Bessie pulled on her arm. ‘Do not speak to him, I beg of you.’
‘Why not? I mean to tell him just what I think of him.’
It was only when he turned towards her and she could see his face that she recognised Sir Reginald Swayle, one of her erstwhile suitors. ‘Oh, lord, it’s that dandy, Reggie,’ she murmured.
He wore a double-breasted long-tailed coat in dark blue superfine, a flamboyantly tied cravat, yellow pantaloon trousers and a tall hat with a narrow brim, which he doffed on approaching her. ‘A thousand pardons, Miss Cavenhurst. If I had known it was you, I would have stopped and taken you up.’
‘Meaning, I suppose, that if it had been anyone else you would not have stopped at all,’ she said. ‘Very chivalrous of you, I am sure. It is too bad of you, sir. Driving like a lunatic down these busy streets is the height of folly and inconsiderate of pedestrians.’
‘I was not driving like a lunatic. And ladies should know better than to walk down streets wet after rain.’
‘Oh, so it is my fault my dress is ruined and instead of going shopping, I am now obliged to return to my aunt’s to change.’
‘No, I am not blaming you and I have said I am sorry. Allow me take you back to change your dress and then I will take you to buy a new one.’
‘That will not be necessary.’
‘Oh, but it is. Come, let me help you into my carriage.’
‘There is no room for my maid.’
‘She can walk.’
‘Don’t go, Miss Sophie, I beg of you,’ Bessie said. ‘If we walk quickly, we shall be back in Mount Street in no time.’
‘I don’t care to walk through the streets looking like a dish mop,’ Sophie told her. ‘It is not as if Reggie is a stranger.’
‘No, indeed,’ he said, offering her his arm to escort her to the carriage.
She took it, while addressing Bessie over her shoulder. ‘I will see you back at Cartrose House.’
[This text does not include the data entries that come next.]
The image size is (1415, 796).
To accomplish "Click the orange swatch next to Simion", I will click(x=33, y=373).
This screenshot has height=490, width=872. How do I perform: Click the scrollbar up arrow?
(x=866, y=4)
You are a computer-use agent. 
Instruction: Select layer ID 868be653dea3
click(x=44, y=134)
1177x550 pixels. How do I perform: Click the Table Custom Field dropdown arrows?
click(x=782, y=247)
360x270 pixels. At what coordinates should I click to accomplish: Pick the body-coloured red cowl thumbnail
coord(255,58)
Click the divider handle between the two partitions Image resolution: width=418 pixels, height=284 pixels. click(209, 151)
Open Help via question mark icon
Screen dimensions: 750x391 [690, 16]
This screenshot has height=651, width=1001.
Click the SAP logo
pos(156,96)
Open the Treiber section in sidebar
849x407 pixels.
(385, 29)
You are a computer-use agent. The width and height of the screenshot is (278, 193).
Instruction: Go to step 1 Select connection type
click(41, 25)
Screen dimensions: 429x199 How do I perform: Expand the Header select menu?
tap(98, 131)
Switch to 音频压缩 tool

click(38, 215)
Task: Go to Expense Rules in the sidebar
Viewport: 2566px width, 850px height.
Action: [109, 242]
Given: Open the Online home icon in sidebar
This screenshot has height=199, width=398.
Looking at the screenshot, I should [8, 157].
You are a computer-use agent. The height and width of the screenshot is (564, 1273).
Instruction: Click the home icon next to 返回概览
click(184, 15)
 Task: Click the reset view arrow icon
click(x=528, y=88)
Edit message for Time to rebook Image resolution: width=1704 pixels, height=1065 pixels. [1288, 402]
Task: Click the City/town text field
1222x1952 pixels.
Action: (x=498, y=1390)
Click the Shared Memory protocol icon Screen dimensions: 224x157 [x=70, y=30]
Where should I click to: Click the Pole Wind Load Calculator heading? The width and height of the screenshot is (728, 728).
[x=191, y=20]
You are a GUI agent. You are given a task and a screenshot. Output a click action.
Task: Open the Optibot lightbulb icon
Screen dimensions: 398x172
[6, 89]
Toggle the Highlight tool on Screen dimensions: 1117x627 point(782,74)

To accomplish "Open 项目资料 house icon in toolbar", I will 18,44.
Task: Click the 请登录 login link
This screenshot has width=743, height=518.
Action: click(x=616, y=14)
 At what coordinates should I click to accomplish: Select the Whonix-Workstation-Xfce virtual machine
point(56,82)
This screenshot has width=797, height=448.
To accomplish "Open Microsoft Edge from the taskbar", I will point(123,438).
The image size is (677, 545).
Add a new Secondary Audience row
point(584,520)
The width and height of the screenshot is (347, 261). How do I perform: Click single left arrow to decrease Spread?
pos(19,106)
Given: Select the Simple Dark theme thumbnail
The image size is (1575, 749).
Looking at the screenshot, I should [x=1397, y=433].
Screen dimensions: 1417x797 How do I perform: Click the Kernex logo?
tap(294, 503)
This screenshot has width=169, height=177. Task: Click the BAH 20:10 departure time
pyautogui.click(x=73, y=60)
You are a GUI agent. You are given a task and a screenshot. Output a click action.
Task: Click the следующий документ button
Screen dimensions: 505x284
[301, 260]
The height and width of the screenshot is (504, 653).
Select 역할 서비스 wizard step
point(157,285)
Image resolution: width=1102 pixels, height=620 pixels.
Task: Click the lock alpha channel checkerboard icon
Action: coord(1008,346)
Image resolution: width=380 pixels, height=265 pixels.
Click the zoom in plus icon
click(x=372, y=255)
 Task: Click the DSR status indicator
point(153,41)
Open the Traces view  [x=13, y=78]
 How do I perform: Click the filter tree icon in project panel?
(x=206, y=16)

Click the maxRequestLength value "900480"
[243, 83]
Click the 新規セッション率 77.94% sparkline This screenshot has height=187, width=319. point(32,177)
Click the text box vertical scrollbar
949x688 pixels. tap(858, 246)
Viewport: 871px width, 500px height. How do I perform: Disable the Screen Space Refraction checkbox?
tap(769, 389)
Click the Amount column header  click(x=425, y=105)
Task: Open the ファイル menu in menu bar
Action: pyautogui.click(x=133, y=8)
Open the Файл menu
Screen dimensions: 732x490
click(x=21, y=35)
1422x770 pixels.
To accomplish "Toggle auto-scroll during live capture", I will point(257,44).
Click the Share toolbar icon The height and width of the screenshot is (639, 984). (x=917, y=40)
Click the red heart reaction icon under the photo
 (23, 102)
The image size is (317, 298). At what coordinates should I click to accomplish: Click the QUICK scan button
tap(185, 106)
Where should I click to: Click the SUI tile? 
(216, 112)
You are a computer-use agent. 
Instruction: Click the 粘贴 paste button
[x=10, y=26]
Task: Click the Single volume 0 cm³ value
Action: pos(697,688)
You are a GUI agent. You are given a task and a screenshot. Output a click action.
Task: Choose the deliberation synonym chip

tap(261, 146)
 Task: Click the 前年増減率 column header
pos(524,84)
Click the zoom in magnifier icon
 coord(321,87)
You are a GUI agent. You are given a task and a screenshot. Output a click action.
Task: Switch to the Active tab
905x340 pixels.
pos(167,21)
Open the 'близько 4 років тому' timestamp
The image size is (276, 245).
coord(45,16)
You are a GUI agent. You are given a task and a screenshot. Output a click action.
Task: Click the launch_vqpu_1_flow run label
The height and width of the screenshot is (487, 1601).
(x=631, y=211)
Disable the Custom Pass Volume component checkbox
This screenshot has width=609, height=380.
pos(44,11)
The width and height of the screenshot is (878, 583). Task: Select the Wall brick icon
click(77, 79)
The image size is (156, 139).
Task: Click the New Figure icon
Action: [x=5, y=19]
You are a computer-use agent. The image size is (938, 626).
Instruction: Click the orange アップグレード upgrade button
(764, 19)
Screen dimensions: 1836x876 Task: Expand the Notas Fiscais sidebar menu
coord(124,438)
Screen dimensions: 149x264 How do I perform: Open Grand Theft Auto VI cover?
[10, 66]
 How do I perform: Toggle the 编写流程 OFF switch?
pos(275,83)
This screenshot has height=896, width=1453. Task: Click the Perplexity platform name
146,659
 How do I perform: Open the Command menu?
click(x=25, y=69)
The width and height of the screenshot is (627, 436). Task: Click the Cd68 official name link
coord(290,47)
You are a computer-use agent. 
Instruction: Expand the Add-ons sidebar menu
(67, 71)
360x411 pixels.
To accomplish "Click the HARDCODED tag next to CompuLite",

He helped her up into the extraordinary vehicle, climbed up himself and picked up the reins. ‘I shall have to go a little farther along the road before I can turn round,’ he said. ‘But it should not cause more than a few minutes’ delay.’
She was sitting almost at first-floor level and had to admit, if only to herself, that it was exciting to be so high, looking down on lesser mortals. ‘When did you acquire this monstrous vehicle?’ she asked.
‘It is not monstrous. It is all the rage and it is fast.’
‘So I observed. Too fast for city streets.’
‘It cuts quite a dash in the park. I was on my way there. Should you like to try it? I cannot conveniently turn round before we reach Piccadilly and we would be almost at the park before we could turn up Park Lane. I collect your maid mentioned Mount Street.’
Unfamiliar with the side streets of the city, she accepted this explanation. ‘I do not think that would be altogether proper,’ she said. ‘And my dress is all muddy.’
‘No one can see it,’ he said, turning to look at her. ‘The top half is not affected. You look very fetching.’
‘Is this a ploy to make me change my mind about turning down your proposal?’
‘Would it succeed?’
‘No. What are you doing in London? Did you hear that I was here?’